From the harbor, we move into a futuristic and minimalistic tea house. A teapot, a cup. Instead of water, the teapot holds a spice powder. The cup is made of ice. Ice tea.
What follows now may be Paul Paraits most famous dish. What I like best is that it is apparently born out of pure stubbornness and the will to pull it off. Brining together east and west, China and USA, Coke Cola and Beijing Duck.
The grand finale of act three. And the transition to the fourth and final act, deserts.
Fly me to the moon. We lift of with a Grand Manier Slush to reach the lunar mushroom.
From the futuristic lunar mushroom, back to the smokey mountains with a wood eggplant and a glass of Kentucky Bourbon.
Almost at the end of our journey, the UV team shows us the unbreakable lighness of a lot of nothing. Broken eventually, it reveals a deluceous raspberry peach cream.
And now, nothing. A lifeline. 8 bit music. And finally, the giant multimedia technology is put to good use. Two Pong paddles appear and the game starts.
Entrance of Le Peanut. Nothing but a single pesnut in a golden wrapper.
Pong turns into Pea-Nut, a giant pacman game. Finally, the UV team wins. It is the grand finale of act four and the end of the evening.
Or is it? UV has one more surprise in store. After cooking for us all evening, they turn the tables. The last desert is on us:
Each of us receives a box of ingredients. A video shows the instructions. The challenge: Recreate the dish as precisely as possible in the given time.
The whole kitchen team cheers us on.
It has all been fun and games, until now. We prepare our deserts and wait for the signal of our hosts to dig in. But, no. Instead, the doors open and Chef Robinson calls us to the kitchen for the judgement. Every dish is scrutinized and a winner carefully selected.
I am the winner of the challenge.
Even with a culinary professor from New York as competition (although he was much better, hands down, and so was Michi. Maybe the only mistake the team made this evening. Or not?). Once again, my universtity studies of Industrial Engineering and Business Administration pay off. “Sicheres Auftreten bei völliger Ahnungslosigkeit” (strong presentation despite knowing nothing whats however about the subject). The price is a UV team hat, which I will wear proudly.

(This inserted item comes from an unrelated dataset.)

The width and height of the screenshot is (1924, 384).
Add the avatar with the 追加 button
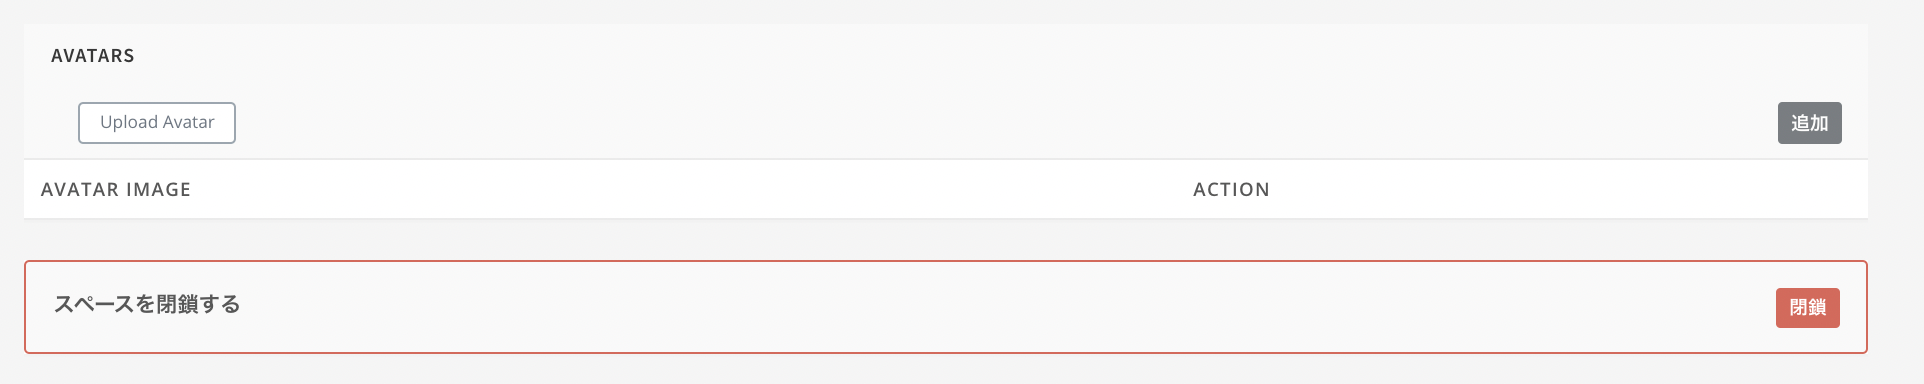1809,123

As this is also a pre birthday party and our going away dinner, birthday cake and coffee end the evening. Elated from this experience, we board the shuttle back to the normal world.
Interestingly and also unexpected after such an evening, the sun chose to rise again, the next morning.
UV has shifted the boundaries of our imagination what “dinner” and “restaurant” can be, at least for us.